In many regards, it’s hard to see what Biden offers to distinguish himself from Mrs. Clinton. He’s no spring chicken; like Clinton, he served as part of the Obama Administration; and most of his policy stances are not materially different from Clinton’s. For Independents, he’s essentially an Obama redux; for Democrats, he lacks the mass demographic appeal that Mrs. Clinton is likely to have with female voters.
Some have argued that a Biden run (and therefore his participation in the debates) will help make Hillary a stronger candidate. Others have suggested that, in the event that Hillary is befallen by some scandal, Biden could be the safety-valve replacement. These political facts notwithstanding, it’s worth looking into the history of sitting vice presidents seeking their party’s presidential nomination, and how successful these veeps have been in general elections.
Vice Presidents Who Ran for President
Al Gore was unsuccessful in his presidential bid in 2000 as the sitting veep for Bill Clinton. The last time a veep followed up their tenure as #2 in the White House with a victorious campaign for president was George H. W. Bush (Bush 41). This was seen as a continuation of the Reagan Administration in a similar way that a Biden presidency would be seen as a continuation of the Obama regime. But before the elder President Bush, how did VPs fare as the leading name on a presidential ticket?
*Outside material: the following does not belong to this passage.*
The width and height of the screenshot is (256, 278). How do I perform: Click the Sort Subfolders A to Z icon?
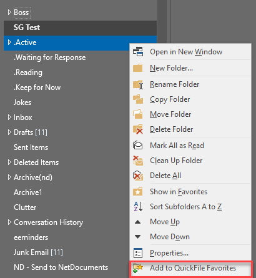click(x=138, y=207)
We’ll first exclude all vice presidents who ascended to the Oval Office due to the death of a president while in office. This leaves out John Tyler; Millard Fillmore; Andrew Johnson; Chester Arthur; Theodore Roosevelt; Calvin Coolidge; Harry Truman; Lyndon Johnson; and Gerald Ford.
After serving as Eisenhower’s veep, Richard Nixon ran in the 1960 presidential election, losing to John F. Kennedy. It wasn’t until 1968 that Nixon emerged victorious, a full two terms after his vice presidency had ended.
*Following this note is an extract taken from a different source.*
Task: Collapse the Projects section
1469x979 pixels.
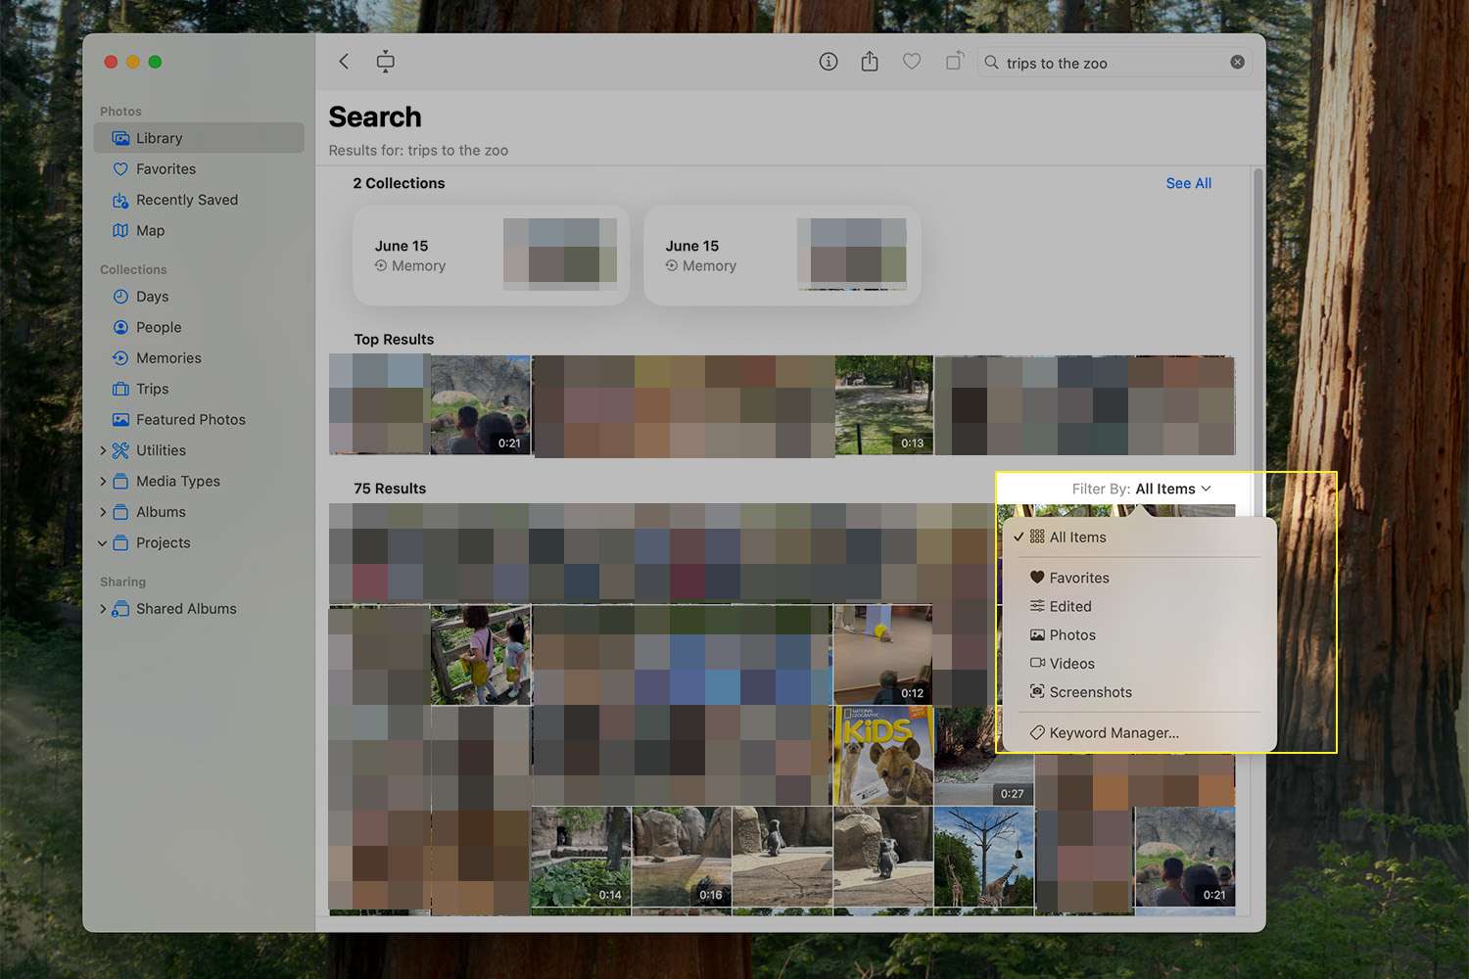Action: click(103, 543)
In fact, the last time you can find a sitting vice president that actually secured his party’s nomination for the national election and won was Martin Van Buren in 1836, after serving as VP for Andrew Jackson. In that light, the prospects aren’t great.
Yet, this trend perhaps signals an evolution of American politics. It used to be far more commonplace for the vice president not only to receive his party’s nomination but to become the next president. After serving as George Washington’s VP, John Adams became the country’s 2nd president. Once again, Adam’s second-in-charge, Thomas Jefferson, subsequently became the 3rd U.S. president. Interestingly, in these early days of the country’s history, the vice president was actually the presidential runner-up, and often represented the president’s greatest political opposition. (It was the equivalent of Mitt Romney serving as Obama’s VP.)
With this track record, one can all but lay to rest the chances of an auspicious Joe Biden presidential run, though that says nothing for whether or not Mr. Biden chooses to try.